Varys' prediction was correct. Although Tyrion was highborn and Hand to several Kings and Queens, he was never the ruler of any of the great houses or any of the Seven Kingdoms. (This situation might have changed since the end of Ebrose's book, due to the deaths of every other member of House Lannister.) Therefore his actions would not necessarily merit inclusion in a history.

Tyrion's victory at Blackwater is King Joffery's victory. The fact that Tyrion was convicted of Joffery's murder is irrelevant since it was later revealed that the murderer was Lady Olenna Tyrell. The commands Tyrion gave as Hand of The Queen would have been attributed to Daenerys Targaryen. The one action that he might have been granted credit for was the murder of his father Tywin, but (assuming it was even public knowledge) Maester Ebrose would have found it awkward to include this fact.

It would have been politically unwise to mention him

Westeros is now totally controlled by the Starks. They rule the Night's Watch, The North and The Six Kingdoms. Furthermore they've appointed a close personal friend as Grand Maester. Therefore Maester Ebrose would wish to avoid publishing anything that would offend them or cast them in a bad light.

Likewise Tyrion is in a very powerful position as Hand of The King, so Maester Ebrose would also wish to avoid offending him.

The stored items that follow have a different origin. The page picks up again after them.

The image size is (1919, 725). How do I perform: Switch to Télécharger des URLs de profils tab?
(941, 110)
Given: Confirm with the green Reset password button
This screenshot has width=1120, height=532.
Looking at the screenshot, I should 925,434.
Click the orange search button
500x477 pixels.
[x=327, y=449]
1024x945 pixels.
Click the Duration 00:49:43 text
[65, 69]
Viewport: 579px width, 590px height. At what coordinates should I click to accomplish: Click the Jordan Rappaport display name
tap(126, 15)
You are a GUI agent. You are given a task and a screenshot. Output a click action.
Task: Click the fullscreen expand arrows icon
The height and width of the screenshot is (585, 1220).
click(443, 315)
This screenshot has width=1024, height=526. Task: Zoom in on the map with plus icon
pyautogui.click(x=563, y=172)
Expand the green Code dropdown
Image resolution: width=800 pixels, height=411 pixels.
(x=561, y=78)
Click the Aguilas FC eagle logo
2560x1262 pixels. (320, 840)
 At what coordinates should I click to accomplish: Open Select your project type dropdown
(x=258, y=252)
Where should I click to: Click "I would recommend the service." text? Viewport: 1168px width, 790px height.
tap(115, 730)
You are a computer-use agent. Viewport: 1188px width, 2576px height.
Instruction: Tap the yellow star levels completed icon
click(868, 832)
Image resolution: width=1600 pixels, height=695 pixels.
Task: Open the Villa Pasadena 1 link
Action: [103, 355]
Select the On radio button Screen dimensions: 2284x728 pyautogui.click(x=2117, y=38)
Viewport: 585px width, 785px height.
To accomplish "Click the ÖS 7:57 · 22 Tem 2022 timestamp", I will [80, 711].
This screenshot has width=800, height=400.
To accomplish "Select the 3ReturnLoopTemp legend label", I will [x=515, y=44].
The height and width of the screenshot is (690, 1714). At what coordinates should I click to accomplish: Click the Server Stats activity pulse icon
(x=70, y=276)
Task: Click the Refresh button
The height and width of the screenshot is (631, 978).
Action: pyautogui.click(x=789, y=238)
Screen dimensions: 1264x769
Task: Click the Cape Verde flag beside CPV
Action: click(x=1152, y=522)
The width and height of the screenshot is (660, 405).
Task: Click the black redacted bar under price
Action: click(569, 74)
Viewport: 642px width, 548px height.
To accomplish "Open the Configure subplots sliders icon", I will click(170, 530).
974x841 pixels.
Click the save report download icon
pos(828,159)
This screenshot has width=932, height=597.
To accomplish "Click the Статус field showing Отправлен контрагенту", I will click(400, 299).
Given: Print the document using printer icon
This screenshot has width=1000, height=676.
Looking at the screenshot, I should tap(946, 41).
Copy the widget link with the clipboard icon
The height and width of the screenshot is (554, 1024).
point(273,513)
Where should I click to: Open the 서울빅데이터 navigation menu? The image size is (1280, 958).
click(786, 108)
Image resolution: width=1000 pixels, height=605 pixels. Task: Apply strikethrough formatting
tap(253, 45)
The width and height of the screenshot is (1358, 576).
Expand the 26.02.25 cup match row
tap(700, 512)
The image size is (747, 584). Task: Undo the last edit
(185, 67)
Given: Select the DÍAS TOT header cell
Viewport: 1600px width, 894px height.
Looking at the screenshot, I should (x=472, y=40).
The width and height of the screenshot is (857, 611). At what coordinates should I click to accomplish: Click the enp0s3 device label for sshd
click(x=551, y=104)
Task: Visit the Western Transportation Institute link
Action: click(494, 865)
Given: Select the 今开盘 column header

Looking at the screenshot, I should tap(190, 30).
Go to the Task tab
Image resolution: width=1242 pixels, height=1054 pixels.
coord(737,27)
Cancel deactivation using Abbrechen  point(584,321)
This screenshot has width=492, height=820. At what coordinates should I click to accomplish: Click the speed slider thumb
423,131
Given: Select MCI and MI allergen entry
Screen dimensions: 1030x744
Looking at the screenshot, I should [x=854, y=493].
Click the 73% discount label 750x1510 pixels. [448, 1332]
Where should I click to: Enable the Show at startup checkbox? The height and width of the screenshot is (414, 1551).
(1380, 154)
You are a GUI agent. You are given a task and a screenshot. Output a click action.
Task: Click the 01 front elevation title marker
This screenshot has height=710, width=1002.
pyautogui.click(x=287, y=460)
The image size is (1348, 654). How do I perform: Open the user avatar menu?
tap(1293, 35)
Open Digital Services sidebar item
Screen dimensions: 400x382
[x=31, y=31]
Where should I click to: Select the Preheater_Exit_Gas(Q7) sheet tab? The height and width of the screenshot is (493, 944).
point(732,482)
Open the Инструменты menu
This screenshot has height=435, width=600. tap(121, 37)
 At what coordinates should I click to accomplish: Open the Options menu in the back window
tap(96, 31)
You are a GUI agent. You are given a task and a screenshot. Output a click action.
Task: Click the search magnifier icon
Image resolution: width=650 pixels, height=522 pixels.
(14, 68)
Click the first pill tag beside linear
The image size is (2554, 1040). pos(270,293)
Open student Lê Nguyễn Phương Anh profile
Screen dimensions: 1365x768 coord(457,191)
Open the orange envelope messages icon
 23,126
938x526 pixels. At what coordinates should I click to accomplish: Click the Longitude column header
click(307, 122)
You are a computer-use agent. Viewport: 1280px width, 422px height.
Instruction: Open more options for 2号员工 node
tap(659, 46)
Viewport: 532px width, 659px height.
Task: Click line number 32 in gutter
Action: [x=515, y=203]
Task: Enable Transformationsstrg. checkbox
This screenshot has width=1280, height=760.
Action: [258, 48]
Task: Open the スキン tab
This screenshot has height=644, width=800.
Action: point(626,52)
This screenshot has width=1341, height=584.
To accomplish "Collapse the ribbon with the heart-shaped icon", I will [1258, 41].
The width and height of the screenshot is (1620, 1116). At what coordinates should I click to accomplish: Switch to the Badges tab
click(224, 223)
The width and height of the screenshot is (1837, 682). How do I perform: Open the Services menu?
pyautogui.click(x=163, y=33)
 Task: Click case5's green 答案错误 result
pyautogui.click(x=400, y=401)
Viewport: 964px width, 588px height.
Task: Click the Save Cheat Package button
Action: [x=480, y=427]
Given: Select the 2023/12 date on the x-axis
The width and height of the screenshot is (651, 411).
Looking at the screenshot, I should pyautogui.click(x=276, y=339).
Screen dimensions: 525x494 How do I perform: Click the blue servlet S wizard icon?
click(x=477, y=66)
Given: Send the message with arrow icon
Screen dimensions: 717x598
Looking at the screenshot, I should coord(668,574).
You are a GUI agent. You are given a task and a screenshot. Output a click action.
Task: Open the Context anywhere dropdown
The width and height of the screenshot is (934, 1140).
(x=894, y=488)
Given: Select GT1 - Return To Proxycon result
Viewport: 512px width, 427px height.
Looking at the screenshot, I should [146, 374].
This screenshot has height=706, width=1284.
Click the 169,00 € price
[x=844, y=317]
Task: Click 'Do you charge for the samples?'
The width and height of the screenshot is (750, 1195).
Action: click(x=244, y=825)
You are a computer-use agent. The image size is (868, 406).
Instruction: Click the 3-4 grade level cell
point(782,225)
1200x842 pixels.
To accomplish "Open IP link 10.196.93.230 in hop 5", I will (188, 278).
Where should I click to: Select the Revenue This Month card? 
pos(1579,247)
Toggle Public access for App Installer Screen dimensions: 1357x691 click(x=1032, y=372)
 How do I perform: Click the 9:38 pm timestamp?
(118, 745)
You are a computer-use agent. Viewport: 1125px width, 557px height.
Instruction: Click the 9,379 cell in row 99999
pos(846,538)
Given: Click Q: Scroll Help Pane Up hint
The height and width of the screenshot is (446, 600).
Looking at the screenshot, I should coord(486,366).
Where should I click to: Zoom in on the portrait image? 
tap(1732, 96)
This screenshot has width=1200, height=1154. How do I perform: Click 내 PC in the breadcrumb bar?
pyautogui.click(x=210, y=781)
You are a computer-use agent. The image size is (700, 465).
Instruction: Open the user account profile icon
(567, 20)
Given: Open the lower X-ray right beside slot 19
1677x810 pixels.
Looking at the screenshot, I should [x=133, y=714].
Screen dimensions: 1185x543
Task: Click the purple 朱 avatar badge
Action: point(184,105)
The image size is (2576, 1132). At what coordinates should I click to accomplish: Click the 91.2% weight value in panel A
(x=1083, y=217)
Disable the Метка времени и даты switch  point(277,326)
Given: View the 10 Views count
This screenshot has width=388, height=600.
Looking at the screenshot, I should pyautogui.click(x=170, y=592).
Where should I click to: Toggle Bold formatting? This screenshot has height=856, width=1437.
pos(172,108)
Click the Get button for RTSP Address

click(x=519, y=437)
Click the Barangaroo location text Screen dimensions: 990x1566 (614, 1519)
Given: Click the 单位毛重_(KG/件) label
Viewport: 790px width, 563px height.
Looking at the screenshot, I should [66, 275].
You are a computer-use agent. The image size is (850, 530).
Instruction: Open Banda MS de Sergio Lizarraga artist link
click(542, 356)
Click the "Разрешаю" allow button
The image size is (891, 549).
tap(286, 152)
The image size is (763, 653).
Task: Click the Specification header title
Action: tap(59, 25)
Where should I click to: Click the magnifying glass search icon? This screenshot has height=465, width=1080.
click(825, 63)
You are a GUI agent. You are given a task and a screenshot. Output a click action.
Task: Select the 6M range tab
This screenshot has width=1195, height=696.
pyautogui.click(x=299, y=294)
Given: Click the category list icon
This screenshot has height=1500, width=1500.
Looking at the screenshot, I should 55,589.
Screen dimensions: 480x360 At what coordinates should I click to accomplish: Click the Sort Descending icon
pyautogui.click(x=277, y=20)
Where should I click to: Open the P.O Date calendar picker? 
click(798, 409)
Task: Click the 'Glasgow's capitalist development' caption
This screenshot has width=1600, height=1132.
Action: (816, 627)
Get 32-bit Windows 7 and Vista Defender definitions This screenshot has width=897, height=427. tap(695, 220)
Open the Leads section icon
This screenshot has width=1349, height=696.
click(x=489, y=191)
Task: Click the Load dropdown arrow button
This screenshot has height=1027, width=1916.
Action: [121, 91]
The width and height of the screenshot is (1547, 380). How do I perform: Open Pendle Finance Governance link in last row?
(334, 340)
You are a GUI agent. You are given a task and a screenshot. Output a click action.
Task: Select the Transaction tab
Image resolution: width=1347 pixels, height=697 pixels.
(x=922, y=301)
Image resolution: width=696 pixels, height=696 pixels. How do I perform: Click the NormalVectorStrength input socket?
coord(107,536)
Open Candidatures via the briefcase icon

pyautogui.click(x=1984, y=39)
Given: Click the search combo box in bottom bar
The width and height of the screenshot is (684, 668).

This puts Ebrose in a difficult position since Tyrion spent almost all of the wars serving those fighting against the Starks. If he mentioned Tyrion in a flattering way it would make the Starks look worse. If he mentioned Tyrion in an unflattering way then Tyrion might have retaliated. It's hard to mention him in a neutral way because Tyrion spent all his time associating with the Starks' enemies. Worst of all, Tyrion's main achievement was his victory at Blackwater against Stannis, the very man that Ned Stark was executed for supporting.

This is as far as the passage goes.